CAMPAIGNERS fighting to keep Brighton General Hospital land in public ownership are calling for more people to get involved.

About 100 people heard NHS campaigners, councillors and two MPs at a public meeting speak about the using the site for low-cost social housing.

Plans to redevelop the former Victorian workhouse at the top of Elm Grove are under discussion.

A new community health hub is proposed for the current ambulance station site, with a GP surgery and pharmacy, along with existing services for mental health, podiatry and early parenting. Health chiefs have said the cost of the project could be funded by selling the rest of the site for housing.

When Brighton and Hove City Council’s health and wellbeing board was given a briefing in November last year, one suggestion was the site be used to build homes for health workers.

An online petition, calling for meaningful public consultation about the future of the site, as well as asking for community beds and homes for social rent has more than 1,300 signatures.

Green councillor David Gibson said the site was a public asset in a city with “horrendous” housing problems. He added the Greens and Labour councillors and activists from the Brighton Housing Coalition, Sussex Defend The NHS and the Save Whitehawk Hill group had come together to shift the agenda to social housing.
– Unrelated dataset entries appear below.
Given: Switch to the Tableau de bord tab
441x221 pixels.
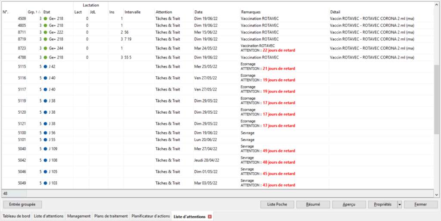Looking at the screenshot, I should pos(16,216).
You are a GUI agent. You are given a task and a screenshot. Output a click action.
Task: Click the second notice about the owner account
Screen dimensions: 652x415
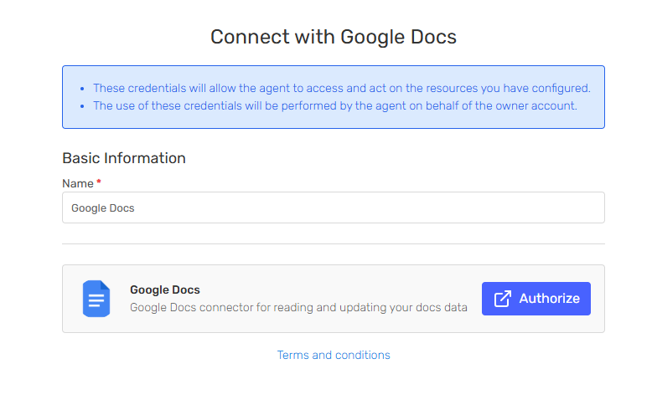click(335, 105)
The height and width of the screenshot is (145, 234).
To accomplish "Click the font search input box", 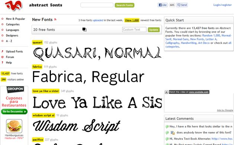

Cllr Gibson said: “Privatisation and inequality have gone together. This country has become one of the most unequal countries in the developed world.
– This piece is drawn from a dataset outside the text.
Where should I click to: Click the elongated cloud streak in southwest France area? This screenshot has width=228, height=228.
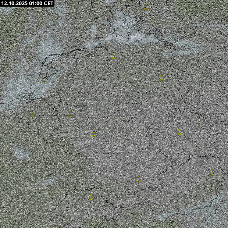(x=50, y=181)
“You get better outcomes if you narrow inequality. If you want to narrow inequality, you need public provision, public support and public services which are decent.”

He said the council’s chief executive Geoff Raw would be meeting the board of the Brighton General landowner, Sussex Community NHS Foundation Trust, to discuss options.
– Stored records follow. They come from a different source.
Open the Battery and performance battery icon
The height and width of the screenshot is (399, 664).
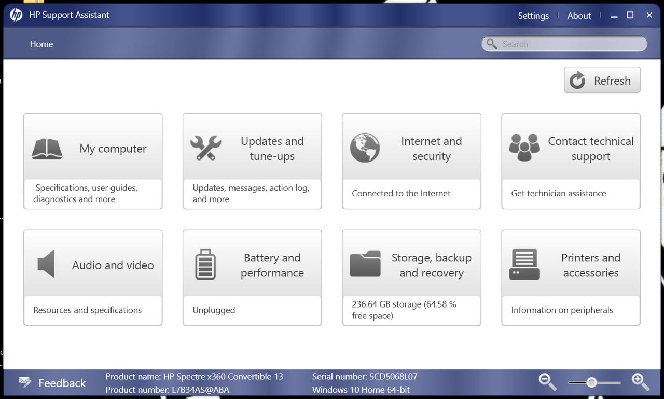tap(206, 264)
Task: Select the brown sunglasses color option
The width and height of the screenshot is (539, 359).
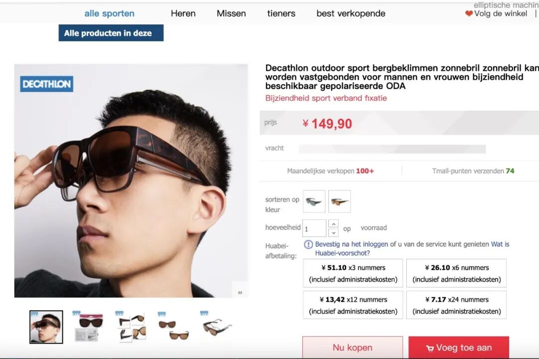Action: (340, 201)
The campaign is pushing for the site to be taken into council ownership.

Carolyn Pickering, of Sussex Defend The NHS, reminded the audience the NHS freed people from the fear of choosing which child to spend their savings on if one became ill. She said: “The land is still part of the NHS. The NHS belongs to us and the land belongs to us so they should not be allowed to sell it.”

Council leader Nancy Platts said: “We will be inviting all interested parties into meetings about the Brighton General site and this includes the Sussex Community NHS Foundation Trust as well as those campaigning about the future use of the site.”